Damage to critical infrastructure
The integration of AI systems within critical infrastructure, ranging from trans- portation to power systems, can cause substantial damage in cases of failure or malfunction. With the increasing number of Internet of Things (IoT) devices and interconnected cyber-physical systems, critical infrastructure becomes even more vulnerable [171, 174].
ENTITY
2 - AI
INTENT
2 - Unintentional
TIMING
2 - Post-deployment
Risk ID
mit1169
Domain lineage
7. AI System Safety, Failures, & Limitations
7.3 > Lack of capability or robustness
Mitigation strategy
1. Prioritize a Security- and Safety-by-Design Framework Mandate the application of rigorous AI risk management frameworks, such as the NIST AI RMF, across the entire system lifecycle (planning, development, deployment). This includes pre-deployment adversarial testing, comprehensive safety verification, and building in fault tolerance to ensure system robustness against both unintended failure modes and targeted cyber-physical attacks before integration into critical operational technology (OT) environments. 2. Implement Real-time, AI-Driven Anomaly Detection and Automated Response Deploy hybrid AI-driven cybersecurity and resilience platforms that continuously monitor interconnected cyber-physical systems and IoT endpoints.
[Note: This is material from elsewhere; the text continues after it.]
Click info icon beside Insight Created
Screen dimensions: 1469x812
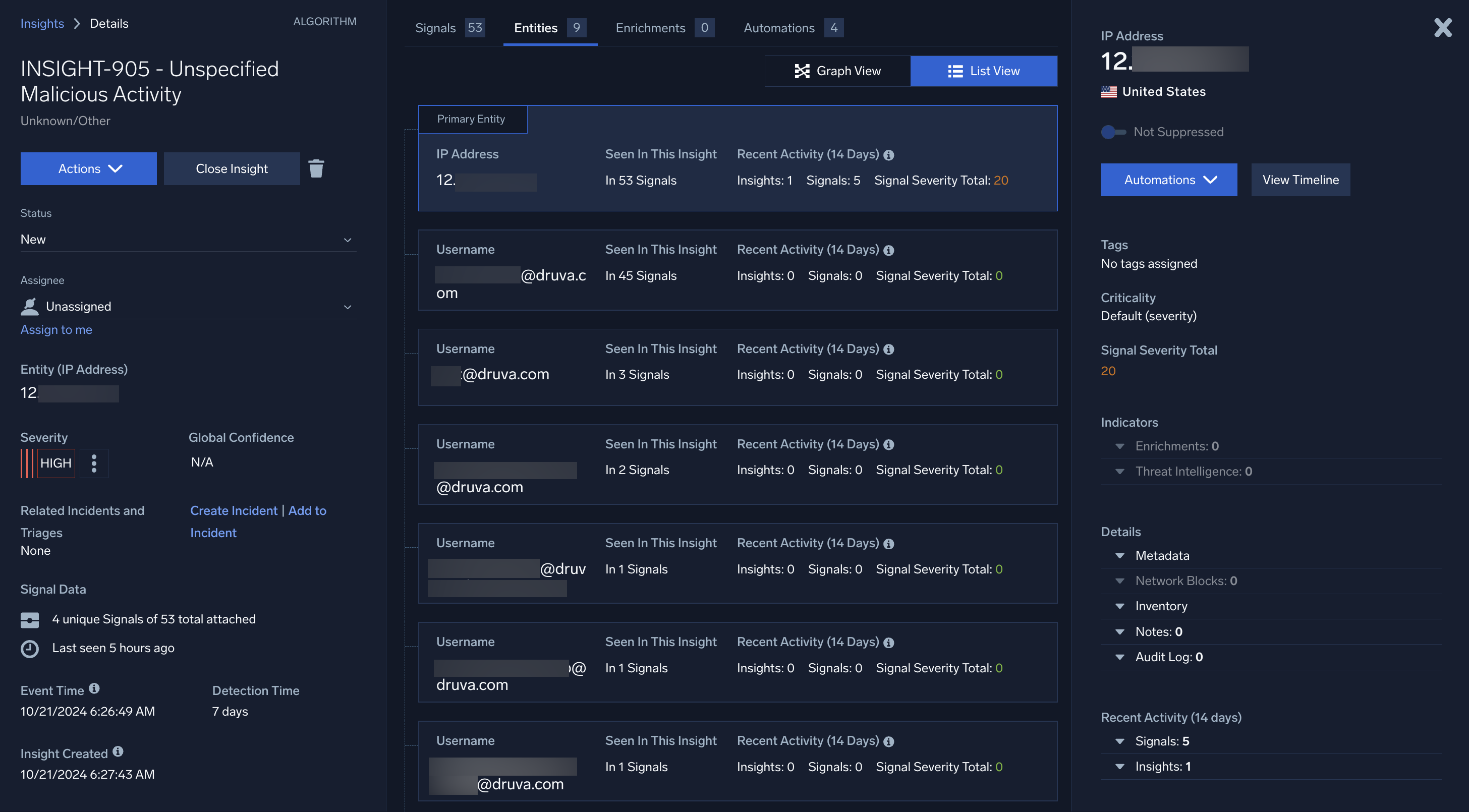point(118,751)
The primary function must be real-time anomaly detection—identifying deviations in network traffic, data provenance, and device behavior—to preemptively contain faults, prevent data poisoning, and trigger automated containment and remediation actions without human latency. 3. Establish Transparent Human-in-the-Loop Governance Maintain essential human agency and oversight over AI systems that oversee or control critical infrastructure functions. This necessitates the use of transparent AI agents (Explainable AI or XAI) and clearly defined human-in-the-loop protocols for high-stakes decisions, ensuring operators retain the necessary authority and ability to override or safely disengage the AI to mitigate cascading failures.